--- Work to complete ---
Reproduce exactly the lines that run from the start of the records below to the line with "Khám Phá Honda", inclusive.

** Opening Extracted data block **

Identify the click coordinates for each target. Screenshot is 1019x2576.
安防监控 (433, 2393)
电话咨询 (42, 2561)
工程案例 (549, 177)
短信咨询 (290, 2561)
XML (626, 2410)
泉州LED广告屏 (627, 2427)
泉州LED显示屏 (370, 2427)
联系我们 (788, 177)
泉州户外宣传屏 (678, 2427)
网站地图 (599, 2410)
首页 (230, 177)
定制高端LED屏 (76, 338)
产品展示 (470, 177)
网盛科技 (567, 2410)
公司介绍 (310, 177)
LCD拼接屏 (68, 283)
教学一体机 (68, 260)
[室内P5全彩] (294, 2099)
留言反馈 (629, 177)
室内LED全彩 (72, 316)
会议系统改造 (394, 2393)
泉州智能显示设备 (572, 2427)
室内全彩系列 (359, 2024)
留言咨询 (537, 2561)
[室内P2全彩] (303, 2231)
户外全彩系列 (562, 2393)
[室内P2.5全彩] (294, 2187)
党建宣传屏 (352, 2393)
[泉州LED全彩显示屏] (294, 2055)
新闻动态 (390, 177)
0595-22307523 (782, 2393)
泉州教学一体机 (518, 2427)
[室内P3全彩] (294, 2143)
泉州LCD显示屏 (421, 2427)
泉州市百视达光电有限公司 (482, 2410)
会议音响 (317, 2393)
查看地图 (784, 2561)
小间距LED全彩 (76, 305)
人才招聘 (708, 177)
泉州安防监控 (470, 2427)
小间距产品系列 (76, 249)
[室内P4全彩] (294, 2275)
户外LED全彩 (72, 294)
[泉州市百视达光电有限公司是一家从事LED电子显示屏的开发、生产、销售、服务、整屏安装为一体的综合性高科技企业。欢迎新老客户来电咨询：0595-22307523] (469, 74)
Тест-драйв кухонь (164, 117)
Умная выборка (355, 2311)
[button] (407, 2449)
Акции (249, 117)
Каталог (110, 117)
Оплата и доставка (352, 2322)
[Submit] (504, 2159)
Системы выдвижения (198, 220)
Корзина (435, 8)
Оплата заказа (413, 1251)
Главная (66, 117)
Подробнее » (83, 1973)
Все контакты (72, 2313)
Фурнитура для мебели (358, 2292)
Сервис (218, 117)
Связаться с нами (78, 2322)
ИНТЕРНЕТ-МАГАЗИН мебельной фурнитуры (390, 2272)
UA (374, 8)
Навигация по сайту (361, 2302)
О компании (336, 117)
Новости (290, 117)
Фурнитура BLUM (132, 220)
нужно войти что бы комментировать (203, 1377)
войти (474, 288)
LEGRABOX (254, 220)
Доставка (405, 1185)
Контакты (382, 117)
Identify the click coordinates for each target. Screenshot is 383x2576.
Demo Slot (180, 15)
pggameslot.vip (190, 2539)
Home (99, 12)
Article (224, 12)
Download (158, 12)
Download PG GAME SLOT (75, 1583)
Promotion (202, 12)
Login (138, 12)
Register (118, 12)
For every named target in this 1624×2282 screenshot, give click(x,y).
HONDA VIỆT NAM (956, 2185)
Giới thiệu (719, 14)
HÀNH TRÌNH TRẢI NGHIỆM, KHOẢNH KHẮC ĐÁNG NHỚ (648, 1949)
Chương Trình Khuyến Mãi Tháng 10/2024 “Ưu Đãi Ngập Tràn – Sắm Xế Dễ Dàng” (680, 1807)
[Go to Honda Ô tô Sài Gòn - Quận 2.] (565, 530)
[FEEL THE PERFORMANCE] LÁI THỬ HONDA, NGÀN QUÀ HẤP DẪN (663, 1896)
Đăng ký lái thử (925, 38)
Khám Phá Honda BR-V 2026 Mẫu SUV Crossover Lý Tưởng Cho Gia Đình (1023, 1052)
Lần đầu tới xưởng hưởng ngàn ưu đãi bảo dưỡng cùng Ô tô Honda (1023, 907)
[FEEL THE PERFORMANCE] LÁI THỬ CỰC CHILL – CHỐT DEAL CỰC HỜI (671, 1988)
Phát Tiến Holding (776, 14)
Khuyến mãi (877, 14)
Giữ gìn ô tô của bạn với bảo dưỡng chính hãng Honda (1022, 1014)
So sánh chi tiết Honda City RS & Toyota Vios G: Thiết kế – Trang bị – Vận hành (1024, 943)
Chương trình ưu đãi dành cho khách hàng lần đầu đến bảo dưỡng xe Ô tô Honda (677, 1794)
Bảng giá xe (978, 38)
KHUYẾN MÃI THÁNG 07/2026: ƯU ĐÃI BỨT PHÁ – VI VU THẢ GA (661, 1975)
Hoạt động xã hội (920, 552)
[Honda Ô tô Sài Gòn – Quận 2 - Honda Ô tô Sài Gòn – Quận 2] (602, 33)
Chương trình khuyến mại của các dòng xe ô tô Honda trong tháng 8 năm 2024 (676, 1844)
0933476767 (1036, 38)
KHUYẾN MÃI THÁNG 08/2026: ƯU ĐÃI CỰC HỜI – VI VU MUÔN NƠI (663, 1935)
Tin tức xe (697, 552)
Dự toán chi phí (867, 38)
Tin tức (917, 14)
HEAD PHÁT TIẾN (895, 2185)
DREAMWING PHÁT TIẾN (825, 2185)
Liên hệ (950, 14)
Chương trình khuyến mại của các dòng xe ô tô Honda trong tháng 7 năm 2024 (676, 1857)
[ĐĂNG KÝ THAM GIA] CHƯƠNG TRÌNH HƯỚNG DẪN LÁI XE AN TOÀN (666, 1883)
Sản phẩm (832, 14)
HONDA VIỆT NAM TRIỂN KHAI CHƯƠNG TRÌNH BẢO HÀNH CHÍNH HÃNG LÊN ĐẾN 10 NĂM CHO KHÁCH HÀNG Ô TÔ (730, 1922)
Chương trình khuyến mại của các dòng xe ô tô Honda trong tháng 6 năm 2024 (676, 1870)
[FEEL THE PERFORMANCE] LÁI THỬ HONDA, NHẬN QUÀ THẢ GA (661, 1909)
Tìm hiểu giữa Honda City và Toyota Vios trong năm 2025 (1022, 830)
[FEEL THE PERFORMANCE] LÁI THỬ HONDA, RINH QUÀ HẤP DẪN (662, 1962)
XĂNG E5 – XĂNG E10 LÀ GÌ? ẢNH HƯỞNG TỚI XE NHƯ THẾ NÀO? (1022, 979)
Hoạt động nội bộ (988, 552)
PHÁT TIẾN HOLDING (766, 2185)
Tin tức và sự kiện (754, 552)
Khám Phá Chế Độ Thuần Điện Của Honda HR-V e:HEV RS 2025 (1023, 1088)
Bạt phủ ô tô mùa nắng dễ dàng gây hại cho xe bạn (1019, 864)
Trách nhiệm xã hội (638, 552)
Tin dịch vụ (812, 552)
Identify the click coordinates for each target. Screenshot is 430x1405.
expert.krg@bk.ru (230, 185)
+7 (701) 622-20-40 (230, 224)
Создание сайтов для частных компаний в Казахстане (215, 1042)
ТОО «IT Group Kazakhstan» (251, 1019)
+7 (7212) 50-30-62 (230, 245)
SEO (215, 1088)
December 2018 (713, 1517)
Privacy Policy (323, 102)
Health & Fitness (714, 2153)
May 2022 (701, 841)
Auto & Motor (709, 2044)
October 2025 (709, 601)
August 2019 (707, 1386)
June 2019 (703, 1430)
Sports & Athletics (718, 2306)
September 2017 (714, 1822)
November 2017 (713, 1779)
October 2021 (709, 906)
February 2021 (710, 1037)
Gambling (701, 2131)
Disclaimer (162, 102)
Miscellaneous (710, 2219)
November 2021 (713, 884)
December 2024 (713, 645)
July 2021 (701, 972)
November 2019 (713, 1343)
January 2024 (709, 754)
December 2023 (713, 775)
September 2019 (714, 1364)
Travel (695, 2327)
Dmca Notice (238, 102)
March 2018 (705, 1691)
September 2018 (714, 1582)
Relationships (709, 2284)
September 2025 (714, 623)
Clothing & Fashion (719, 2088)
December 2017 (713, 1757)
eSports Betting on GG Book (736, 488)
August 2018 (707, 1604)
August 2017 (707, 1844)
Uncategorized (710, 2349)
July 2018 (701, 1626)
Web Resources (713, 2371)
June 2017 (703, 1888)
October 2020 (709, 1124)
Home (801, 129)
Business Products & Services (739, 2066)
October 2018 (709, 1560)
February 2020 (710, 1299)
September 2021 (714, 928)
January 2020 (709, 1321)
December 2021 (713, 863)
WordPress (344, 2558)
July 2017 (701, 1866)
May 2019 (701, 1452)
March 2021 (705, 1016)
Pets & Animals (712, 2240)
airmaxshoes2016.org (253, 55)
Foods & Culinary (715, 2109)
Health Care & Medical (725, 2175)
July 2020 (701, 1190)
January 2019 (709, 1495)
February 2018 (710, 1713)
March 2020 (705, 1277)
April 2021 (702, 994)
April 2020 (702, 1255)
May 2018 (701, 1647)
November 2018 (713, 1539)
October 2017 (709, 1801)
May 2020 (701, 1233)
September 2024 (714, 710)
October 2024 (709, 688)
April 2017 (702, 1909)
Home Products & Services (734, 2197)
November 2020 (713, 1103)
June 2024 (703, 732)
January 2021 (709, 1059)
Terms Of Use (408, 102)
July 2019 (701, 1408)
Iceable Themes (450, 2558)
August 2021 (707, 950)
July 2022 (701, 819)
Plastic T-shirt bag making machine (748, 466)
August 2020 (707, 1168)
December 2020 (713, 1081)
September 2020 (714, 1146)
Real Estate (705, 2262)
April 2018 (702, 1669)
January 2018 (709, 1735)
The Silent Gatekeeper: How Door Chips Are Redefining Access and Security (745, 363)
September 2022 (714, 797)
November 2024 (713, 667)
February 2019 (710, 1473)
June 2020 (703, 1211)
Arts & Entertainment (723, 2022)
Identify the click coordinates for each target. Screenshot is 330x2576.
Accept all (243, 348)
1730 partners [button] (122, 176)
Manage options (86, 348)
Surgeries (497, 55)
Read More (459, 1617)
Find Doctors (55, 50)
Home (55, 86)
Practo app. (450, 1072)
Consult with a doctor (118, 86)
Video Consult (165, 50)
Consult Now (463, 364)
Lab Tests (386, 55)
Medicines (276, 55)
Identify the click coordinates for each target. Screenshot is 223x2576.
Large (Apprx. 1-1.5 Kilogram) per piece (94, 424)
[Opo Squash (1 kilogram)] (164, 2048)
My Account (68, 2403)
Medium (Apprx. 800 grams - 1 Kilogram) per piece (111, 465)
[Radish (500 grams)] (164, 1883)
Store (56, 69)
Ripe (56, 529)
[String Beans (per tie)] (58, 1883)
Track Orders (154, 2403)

** Closing Extracted data block **

--- Task result ---
Identify the click coordinates for each target. Screenshot is 1019x2576.
安防监控 (433, 2393)
电话咨询 (42, 2561)
工程案例 (549, 177)
短信咨询 (290, 2561)
XML (626, 2410)
泉州LED广告屏 (627, 2427)
泉州LED显示屏 (370, 2427)
联系我们 (788, 177)
泉州户外宣传屏 (678, 2427)
网站地图 (599, 2410)
首页 (230, 177)
定制高端LED屏 (76, 338)
产品展示 (470, 177)
网盛科技 (567, 2410)
公司介绍 (310, 177)
LCD拼接屏 (68, 283)
教学一体机 (68, 260)
[室内P5全彩] (294, 2099)
留言反馈 (629, 177)
室内LED全彩 (72, 316)
会议系统改造 (394, 2393)
泉州智能显示设备 (572, 2427)
室内全彩系列 (359, 2024)
留言咨询 (537, 2561)
[室内P2全彩] (303, 2231)
户外全彩系列 (562, 2393)
[室内P2.5全彩] (294, 2187)
党建宣传屏 (352, 2393)
[泉州LED全彩显示屏] (294, 2055)
新闻动态 (390, 177)
0595-22307523 (782, 2393)
泉州教学一体机 (518, 2427)
[室内P3全彩] (294, 2143)
泉州LCD显示屏 (421, 2427)
泉州市百视达光电有限公司 (482, 2410)
会议音响 (317, 2393)
查看地图 (784, 2561)
小间距LED全彩 (76, 305)
人才招聘 (708, 177)
泉州安防监控 (470, 2427)
小间距产品系列 (76, 249)
[室内P4全彩] (294, 2275)
户外LED全彩 (72, 294)
[泉州市百视达光电有限公司是一家从事LED电子显示屏的开发、生产、销售、服务、整屏安装为一体的综合性高科技企业。欢迎新老客户来电咨询：0595-22307523] (469, 74)
Тест-драйв кухонь (164, 117)
Умная выборка (355, 2311)
[button] (407, 2449)
Акции (249, 117)
Каталог (110, 117)
Оплата и доставка (352, 2322)
[Submit] (504, 2159)
Системы выдвижения (198, 220)
Корзина (435, 8)
Оплата заказа (413, 1251)
Главная (66, 117)
Подробнее » (83, 1973)
Все контакты (72, 2313)
Фурнитура для мебели (358, 2292)
Сервис (218, 117)
Связаться с нами (78, 2322)
ИНТЕРНЕТ-МАГАЗИН мебельной фурнитуры (390, 2272)
UA (374, 8)
Навигация по сайту (361, 2302)
О компании (336, 117)
Новости (290, 117)
Фурнитура BLUM (132, 220)
нужно войти что бы комментировать (203, 1377)
войти (474, 288)
LEGRABOX (254, 220)
Доставка (405, 1185)
Контакты (382, 117)
Identify the click coordinates for each target. Screenshot is 383x2576.
Demo Slot (180, 15)
pggameslot.vip (190, 2539)
Home (99, 12)
Article (224, 12)
Download (158, 12)
Download PG GAME SLOT (75, 1583)
Promotion (202, 12)
Login (138, 12)
Register (118, 12)
For every named target in this 1624×2282 screenshot, give click(x,y).
HONDA VIỆT NAM (956, 2185)
Giới thiệu (719, 14)
HÀNH TRÌNH TRẢI NGHIỆM, KHOẢNH KHẮC ĐÁNG NHỚ (648, 1949)
Chương Trình Khuyến Mãi Tháng 10/2024 “Ưu Đãi Ngập Tràn – Sắm Xế Dễ Dàng” (680, 1807)
[Go to Honda Ô tô Sài Gòn - Quận 2.] (565, 530)
[FEEL THE PERFORMANCE] LÁI THỬ HONDA, NGÀN QUÀ HẤP DẪN (663, 1896)
Đăng ký lái thử (925, 38)
Khám Phá Honda BR-V 2026 Mẫu SUV Crossover Lý Tưởng Cho Gia Đình (1023, 1052)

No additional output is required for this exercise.